What can weight training do for you?

Stronger muscles can improve your posture and help keep your body in balance. Stronger muscles can prevent injuries. Weight training helps to tone, lift, firm, and shape your body. Stronger muscles can help with your everyday activities, such as lugging shopping bags, moving furniture, lifting kids and strollers, and so on. Weight training can help prevent osteoporosis. Weight training can help to reshape problem areas, such as your sagging arms and your butt. Unfortunately, there is no such thing as “spot reducing”— zapping off fat from specific body parts. But don’t fret, because the combination of a low-fat diet and aerobic activity burns total fat from all over your body, and chances are it will eventually come off your personal pudge. Weight training can increase your lean body mass and therefore increase your metabolism.

Your Weekly Weight-Training Routine

Your weekly schedule is just as important as the exercises themselves. Set aside time for two to three muscle-conditioning workouts per week, targeting all of your major muscle groups. A major warning here is not to work the same muscles on consecutive days. Leave a day of rest in between to allow all those important biological changes to take place. In fact, resting is just as important as the workout itself. For instance, if you’d like to work all of your muscle groups on the same day, an effective schedule is Monday/Thursday/Saturday. Another option is doing split routines. In this case, you can lift more often simply because you split up the muscles being worked over the week. In other words, train your upper body one day and your lower body the next. For those truly gung-ho types, train your chest, triceps, and shoulders on one day and your legs, back, and biceps on the next.
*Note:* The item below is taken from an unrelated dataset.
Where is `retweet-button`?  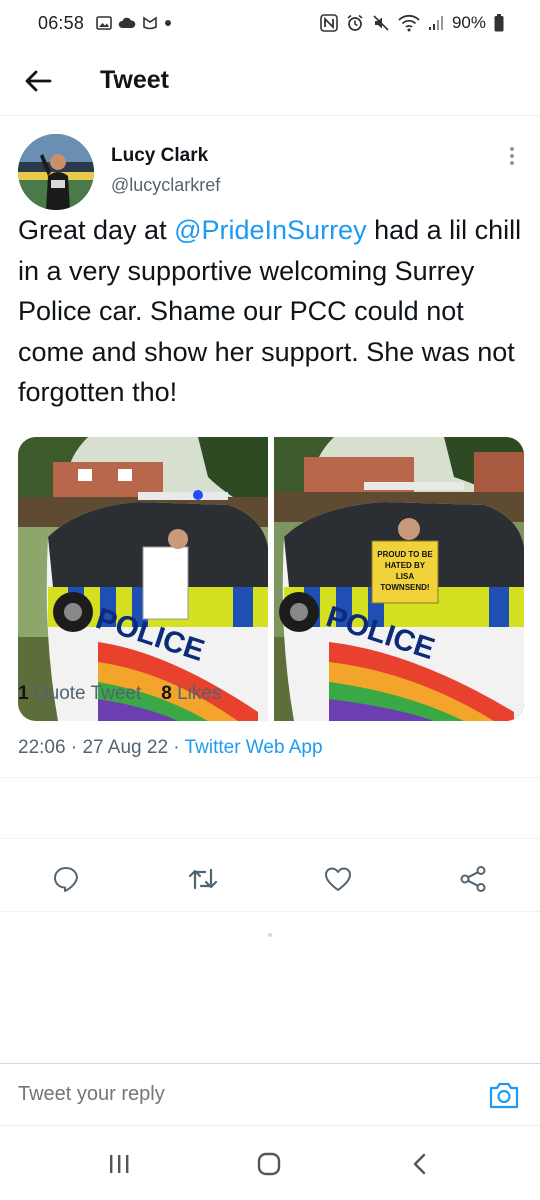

Go ahead and plug in your abdominal exercises whichever day you like. Chest and triceps are involved in pushing-type activities, and your back and biceps are involved in pulling activities; therefore, they should be worked in pairs if you want to split up the upper-body workouts. One reason people prefer a split-routine workout is that they can devote more energy to the muscles worked on a particular day.

Cardio and Weight Training: The Perfect Combination

Some people ask, “Which is more important, cardio or weight work?” The answer is both. You need the combination of aerobic and weight training for overall fitness. As one of my clients once said, “Weights make it hard; cardio gets rid of the lard.”